Collegeville, Minn. - The College of Saint Benedict and Saint John's University Mock Trial team took second place at the North Central Regional Qualifying Tournament at Macalester College in St. Paul. The team competed against 18 other teams, and their second place finish qualifies them for the National Championship Tournament at Drake University and Polk County Courthouse in Des Moines, Iowa the weekend of April 5-7. The team's record for the season includes 18 wins and three losses. Also, Josh Smith-Hanen, SJU sophomore, won one of ten Outstanding Attorney Awards given at the tournament.

Members of the CSB/SJU Mock Trial team include co-captains, junior Nick Hydukovich and sophomore Joshua Guimond; sophomores Juliet Govern, Josh Smith-Hanen and Gina Pustovar; and first-years Megan Bjerke and Michael Hahn. Alternate members are first-years Andrew Jones and Michelle Stone, and sophomore Katie Benson is the timekeeper. The team operates under the Pre-Law Society and political science department at CSB/SJU. Jim Read, professor of political science, coaches the team with the help of Jim Murphy, Phil Kronebusch and Scott Johnson, also members of the political science department. Two attorneys from St. Cloud, Dean Lanz and Olga Zenteno, act as attorney-coaches for the team. The team accepts new members at the beginning of each academic year.

At the regional tournament, the team advanced after tying with Macalester College in the first round and sweeping the rest of the tournament against Hamline, Concordia-Moorhead and St. Thomas by large margins. The top three teams in each regional tournament advance to the National Championship Intercollegiate Mock Trial Tournament. Sixty-four teams from across the nation will be vying for the national championship in April.

Mock Trial competitions are administered by the American Mock Trial Association, and there are more than 350 teams nationwide. Each team receives the same case materials at the beginning of the season. Included in the materials are case law, witness statements and rules of evidence. Each team must prepare both sides of the case (e.g. prosecution and defense in a criminal trial). In each trial, six team members - three attorneys and three witnesses - attempt to portray their respective side of the case. The lawyers give opening statements, conduct direct examinations of their own witnesses and cross examinations of the other team's witnesses and give closing arguments. There are two judges who score the teams on the quality of the presentation of each attorney and witness. The winner of the trial is not determined by the merits of the case (e.g. whether the judges would have convicted the defendant or not), but rather on the quality of the presentation.
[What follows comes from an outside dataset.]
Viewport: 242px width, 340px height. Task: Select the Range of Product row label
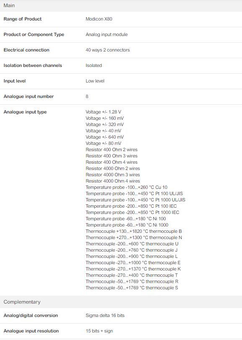point(23,19)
The College of Saint Benedict for women and Saint John's University for men are partners in liberal arts education, providing students the opportunity to benefit from the distinctions of not one, but two nationally recognized Catholic, Benedictine, residential undergraduate colleges. Together, the colleges challenge students to live balanced lives of learning, work, leadership and service in a coeducational environment.